We believe an important consideration to be that New Mexico would also find this property subject to attachment and, therefore, would have no grounds for consternation because of our action. The New Mexico statute permits an attachment of demands not yet due in like manner as demands already due. (N.M. Stat. Ann., § 36-7-1; garnishment may be had in any case in which an attachment would be proper. N.M. Stat. Ann., § 26-2-1.) The New Mexico garnishment provision was expanded in 1939 to permit attachment "against the lands, tenements, goods, moneys, effects, credits and any right, title [,] lien or interest whether legal or equitable upon, in or to real or personal, tangible or intangible property * * * which could be reached upon execution or upon equitable proceedings in aid of execution, of the debtor in whosesoever hands they may be except such property as is now, or may hereafter be, specifically exempted from attachment or execution by law" (N.M. Stat. Ann., § 26-1-4).
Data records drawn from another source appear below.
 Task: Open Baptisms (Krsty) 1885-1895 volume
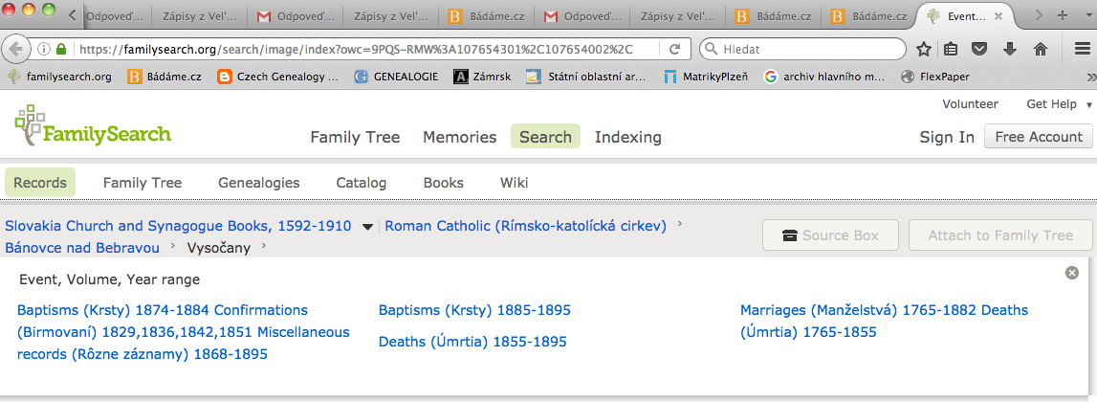tap(474, 310)
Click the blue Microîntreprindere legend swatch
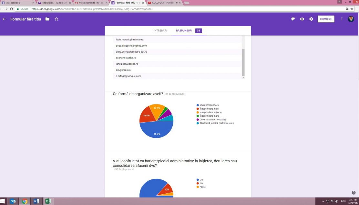The image size is (359, 205). pyautogui.click(x=197, y=105)
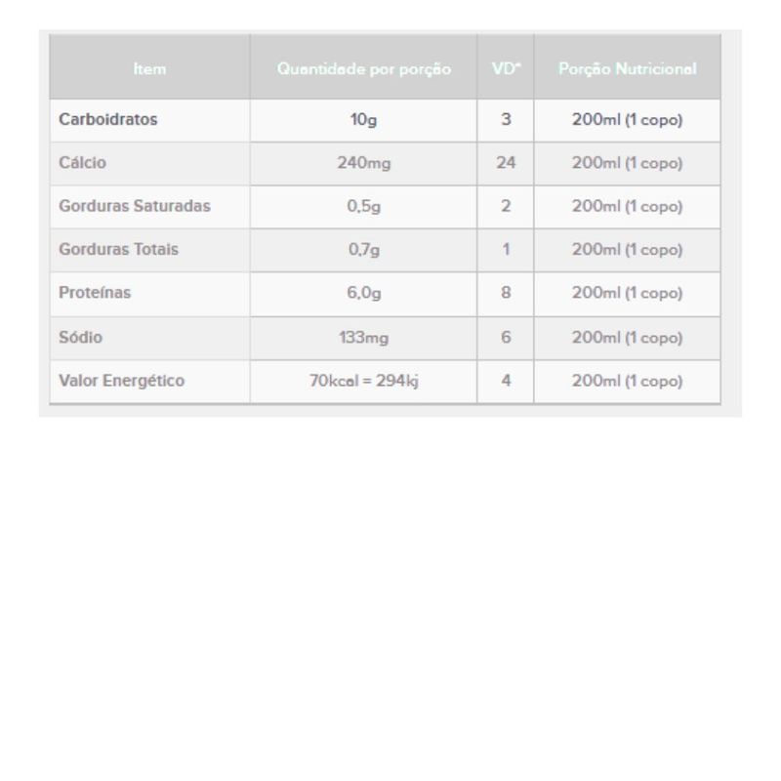Screen dimensions: 781x781
Task: Select the 0,5g saturated fat value
Action: (x=363, y=206)
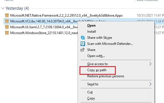This screenshot has height=103, width=164.
Task: Click the Skype icon in context menu
Action: [x=83, y=38]
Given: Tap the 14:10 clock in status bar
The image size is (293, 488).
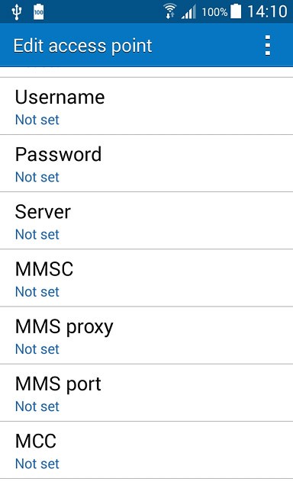Looking at the screenshot, I should coord(267,12).
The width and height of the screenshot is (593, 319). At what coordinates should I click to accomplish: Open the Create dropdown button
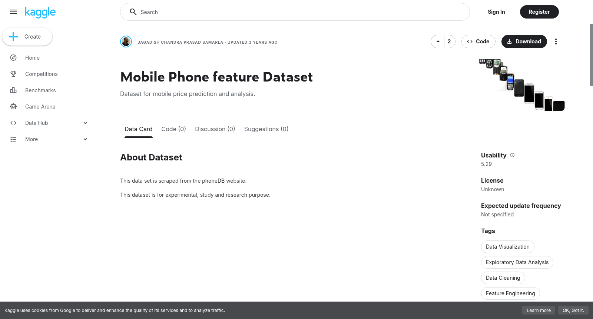(x=27, y=37)
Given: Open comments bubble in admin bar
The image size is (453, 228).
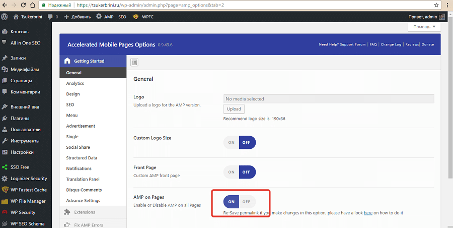Looking at the screenshot, I should (50, 17).
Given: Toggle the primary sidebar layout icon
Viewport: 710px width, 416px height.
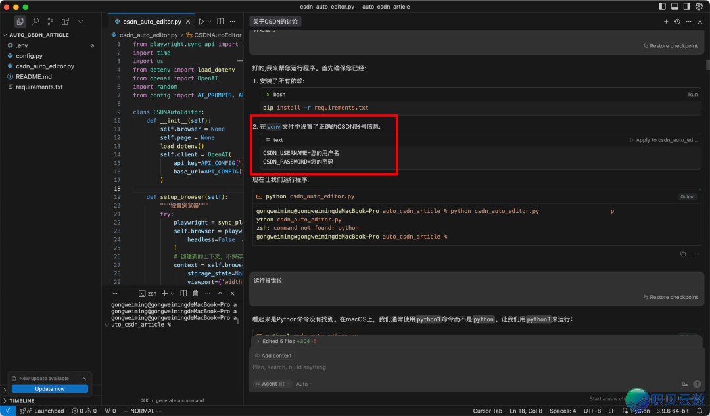Looking at the screenshot, I should pyautogui.click(x=662, y=7).
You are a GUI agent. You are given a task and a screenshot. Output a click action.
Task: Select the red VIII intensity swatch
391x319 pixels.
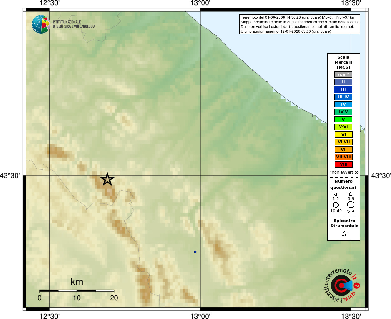click(x=343, y=164)
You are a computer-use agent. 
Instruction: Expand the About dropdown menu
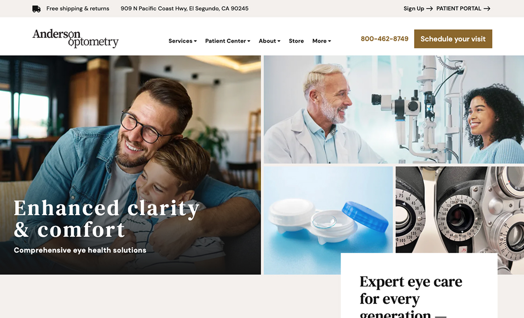[x=269, y=41]
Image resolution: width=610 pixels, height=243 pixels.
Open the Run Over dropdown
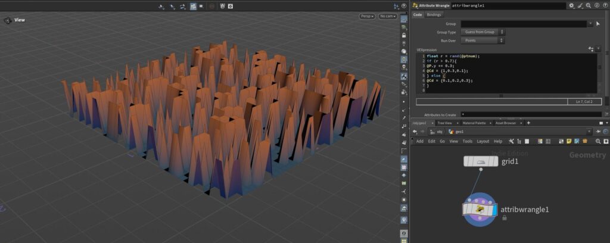483,41
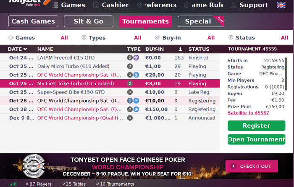The width and height of the screenshot is (294, 187).
Task: Switch to the Cash Games tab
Action: [33, 21]
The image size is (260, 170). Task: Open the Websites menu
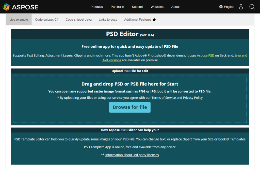pyautogui.click(x=157, y=7)
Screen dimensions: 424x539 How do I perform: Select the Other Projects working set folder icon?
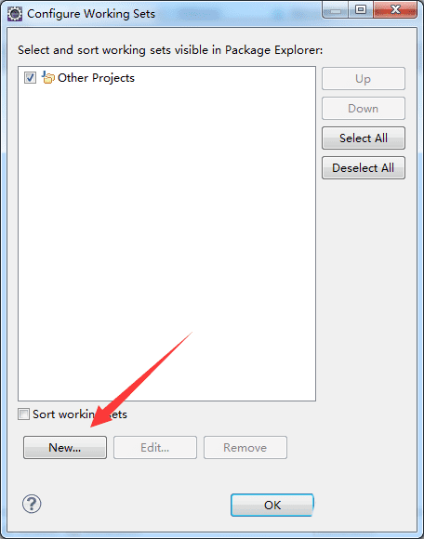(x=47, y=77)
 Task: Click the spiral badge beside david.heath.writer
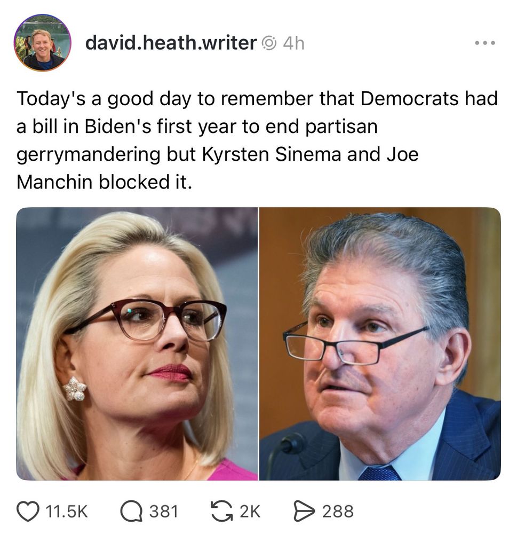269,43
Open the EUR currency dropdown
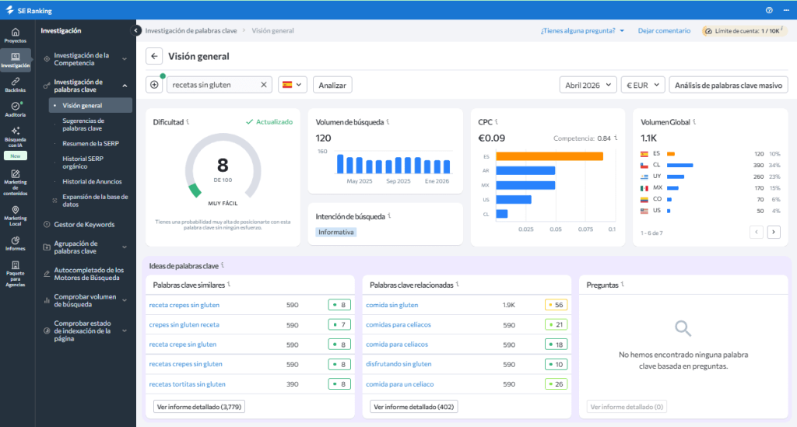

The Dean of the New Mexico School of Law has stated that "The purpose [of this provision] obviously is to authorize attachment of all non-exempt property interests capable of conversion into money, but no question as to the precise reach of the writ has come before our Supreme Court [of New Mexico]". (Vern Countryman, Attachment in New Mexico, Part I, Natural Resources Journal 303 ; Part II, Natural Resources Journal 75, 76 .)
Since we are in no way trammeling the New Mexican court's right to affect the title to real property located there, affecting its transferability, or prejudicing the rights of the garnishee, we see no reason not to hold this debt subject to attachment in New York.
Chief Judge FULD and Judges BURKE, SCILEPPI and JASEN concur with Judge BREITEL; Judge KEATING dissents and votes to reverse in a separate opinion in which Judge BERGAN concurs.